***** Raw data *****

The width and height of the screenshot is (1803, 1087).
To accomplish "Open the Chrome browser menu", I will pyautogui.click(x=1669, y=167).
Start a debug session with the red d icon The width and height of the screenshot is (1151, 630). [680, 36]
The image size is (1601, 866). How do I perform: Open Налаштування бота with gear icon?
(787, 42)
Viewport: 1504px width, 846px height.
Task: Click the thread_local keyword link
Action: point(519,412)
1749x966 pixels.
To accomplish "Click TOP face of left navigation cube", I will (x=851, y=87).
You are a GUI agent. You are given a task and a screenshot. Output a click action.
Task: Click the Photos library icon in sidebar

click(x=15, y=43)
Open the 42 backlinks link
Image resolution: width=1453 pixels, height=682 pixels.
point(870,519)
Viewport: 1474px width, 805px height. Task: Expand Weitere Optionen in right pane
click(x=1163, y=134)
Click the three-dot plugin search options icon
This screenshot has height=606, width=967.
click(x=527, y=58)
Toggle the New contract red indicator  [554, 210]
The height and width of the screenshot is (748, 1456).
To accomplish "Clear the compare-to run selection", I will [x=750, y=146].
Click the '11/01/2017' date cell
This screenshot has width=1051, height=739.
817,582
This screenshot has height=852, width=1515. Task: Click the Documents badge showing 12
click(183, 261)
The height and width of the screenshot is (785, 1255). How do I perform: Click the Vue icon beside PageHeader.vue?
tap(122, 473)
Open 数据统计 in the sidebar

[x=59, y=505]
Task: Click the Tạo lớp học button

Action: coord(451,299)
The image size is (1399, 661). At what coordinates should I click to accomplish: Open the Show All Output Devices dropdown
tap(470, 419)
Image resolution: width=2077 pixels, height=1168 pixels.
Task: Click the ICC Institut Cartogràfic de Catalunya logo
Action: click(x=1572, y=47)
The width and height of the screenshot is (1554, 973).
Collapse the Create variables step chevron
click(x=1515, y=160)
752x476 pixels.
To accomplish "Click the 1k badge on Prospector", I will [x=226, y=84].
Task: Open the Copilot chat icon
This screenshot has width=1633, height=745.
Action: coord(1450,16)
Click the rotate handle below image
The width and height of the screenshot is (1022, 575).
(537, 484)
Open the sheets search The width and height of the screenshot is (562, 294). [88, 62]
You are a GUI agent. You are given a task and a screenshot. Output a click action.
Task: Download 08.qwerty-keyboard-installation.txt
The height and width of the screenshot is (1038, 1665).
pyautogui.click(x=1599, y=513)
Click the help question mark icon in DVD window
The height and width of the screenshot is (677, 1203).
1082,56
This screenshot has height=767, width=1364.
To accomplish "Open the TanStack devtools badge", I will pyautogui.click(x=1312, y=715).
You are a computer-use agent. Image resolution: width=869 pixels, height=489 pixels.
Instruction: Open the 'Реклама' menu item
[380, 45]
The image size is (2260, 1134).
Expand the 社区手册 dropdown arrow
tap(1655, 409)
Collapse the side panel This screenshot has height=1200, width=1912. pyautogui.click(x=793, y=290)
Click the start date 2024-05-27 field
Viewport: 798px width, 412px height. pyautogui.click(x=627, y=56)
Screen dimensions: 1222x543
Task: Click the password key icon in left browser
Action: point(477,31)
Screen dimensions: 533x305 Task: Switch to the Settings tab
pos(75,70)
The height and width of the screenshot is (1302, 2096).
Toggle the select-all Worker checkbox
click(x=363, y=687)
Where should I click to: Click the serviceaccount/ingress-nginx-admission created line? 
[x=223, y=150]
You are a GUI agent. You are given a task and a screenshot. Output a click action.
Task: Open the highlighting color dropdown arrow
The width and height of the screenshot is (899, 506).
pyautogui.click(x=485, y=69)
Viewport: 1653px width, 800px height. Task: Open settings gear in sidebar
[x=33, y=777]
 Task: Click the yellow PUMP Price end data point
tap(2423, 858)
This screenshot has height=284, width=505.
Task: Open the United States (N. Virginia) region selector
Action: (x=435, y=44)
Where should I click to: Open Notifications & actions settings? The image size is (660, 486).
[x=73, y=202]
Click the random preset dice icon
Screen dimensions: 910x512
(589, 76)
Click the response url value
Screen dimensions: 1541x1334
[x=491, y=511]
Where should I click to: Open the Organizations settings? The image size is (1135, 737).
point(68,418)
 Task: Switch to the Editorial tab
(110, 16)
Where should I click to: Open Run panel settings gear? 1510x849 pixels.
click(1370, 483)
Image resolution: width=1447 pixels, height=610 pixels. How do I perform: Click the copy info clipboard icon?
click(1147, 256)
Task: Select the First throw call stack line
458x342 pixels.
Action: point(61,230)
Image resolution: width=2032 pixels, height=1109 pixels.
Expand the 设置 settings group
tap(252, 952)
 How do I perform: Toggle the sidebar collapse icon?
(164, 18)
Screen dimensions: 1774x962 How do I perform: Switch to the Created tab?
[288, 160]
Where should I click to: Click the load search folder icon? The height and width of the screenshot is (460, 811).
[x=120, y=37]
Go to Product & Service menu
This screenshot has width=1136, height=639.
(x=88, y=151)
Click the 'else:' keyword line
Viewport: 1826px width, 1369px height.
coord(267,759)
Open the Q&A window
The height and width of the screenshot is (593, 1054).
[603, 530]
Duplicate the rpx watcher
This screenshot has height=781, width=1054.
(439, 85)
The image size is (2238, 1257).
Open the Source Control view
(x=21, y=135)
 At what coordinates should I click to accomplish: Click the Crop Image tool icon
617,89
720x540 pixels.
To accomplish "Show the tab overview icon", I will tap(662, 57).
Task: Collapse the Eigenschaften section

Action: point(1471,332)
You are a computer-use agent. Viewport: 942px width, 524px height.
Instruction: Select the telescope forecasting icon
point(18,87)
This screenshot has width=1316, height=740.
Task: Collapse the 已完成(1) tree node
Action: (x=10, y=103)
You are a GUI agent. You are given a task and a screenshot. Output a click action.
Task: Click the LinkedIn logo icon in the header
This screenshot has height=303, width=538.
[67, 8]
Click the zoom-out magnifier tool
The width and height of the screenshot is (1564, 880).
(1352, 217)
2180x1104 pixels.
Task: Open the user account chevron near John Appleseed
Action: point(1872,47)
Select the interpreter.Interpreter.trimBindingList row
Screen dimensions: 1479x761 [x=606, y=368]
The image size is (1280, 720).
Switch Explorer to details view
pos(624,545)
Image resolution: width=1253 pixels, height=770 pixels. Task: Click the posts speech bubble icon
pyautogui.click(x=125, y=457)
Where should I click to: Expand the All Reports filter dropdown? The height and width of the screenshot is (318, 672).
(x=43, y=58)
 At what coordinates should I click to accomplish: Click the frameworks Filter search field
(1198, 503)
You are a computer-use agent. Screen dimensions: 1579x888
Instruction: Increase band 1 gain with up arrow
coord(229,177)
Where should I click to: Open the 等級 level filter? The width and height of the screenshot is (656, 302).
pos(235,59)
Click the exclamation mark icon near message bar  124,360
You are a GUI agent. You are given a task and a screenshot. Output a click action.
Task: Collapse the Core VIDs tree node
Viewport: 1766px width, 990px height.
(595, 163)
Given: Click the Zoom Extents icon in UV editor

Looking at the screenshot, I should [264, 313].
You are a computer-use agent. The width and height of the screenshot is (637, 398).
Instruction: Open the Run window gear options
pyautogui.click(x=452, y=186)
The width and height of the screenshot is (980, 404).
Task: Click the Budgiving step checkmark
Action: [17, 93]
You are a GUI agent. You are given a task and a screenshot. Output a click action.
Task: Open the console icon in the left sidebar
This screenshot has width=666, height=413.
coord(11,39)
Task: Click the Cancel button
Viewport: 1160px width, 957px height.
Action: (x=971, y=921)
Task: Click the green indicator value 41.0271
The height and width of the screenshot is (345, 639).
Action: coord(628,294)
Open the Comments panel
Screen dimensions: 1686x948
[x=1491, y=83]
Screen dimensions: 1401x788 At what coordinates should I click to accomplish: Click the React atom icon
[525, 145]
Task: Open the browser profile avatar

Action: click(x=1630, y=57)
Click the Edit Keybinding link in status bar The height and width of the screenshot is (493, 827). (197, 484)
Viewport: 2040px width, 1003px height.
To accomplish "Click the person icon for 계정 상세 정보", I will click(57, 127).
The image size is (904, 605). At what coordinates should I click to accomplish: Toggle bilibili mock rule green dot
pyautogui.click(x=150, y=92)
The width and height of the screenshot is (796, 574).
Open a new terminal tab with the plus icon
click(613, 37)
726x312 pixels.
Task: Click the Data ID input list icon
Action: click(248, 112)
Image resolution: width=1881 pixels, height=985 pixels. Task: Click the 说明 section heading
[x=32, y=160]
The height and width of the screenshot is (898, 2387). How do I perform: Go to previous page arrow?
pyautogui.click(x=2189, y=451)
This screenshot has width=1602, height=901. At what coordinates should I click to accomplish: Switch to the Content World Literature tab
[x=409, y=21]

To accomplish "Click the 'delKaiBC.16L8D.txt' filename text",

*****

### What is required
The expected answer is one number: how many lines above contain "value".

### Answer box
2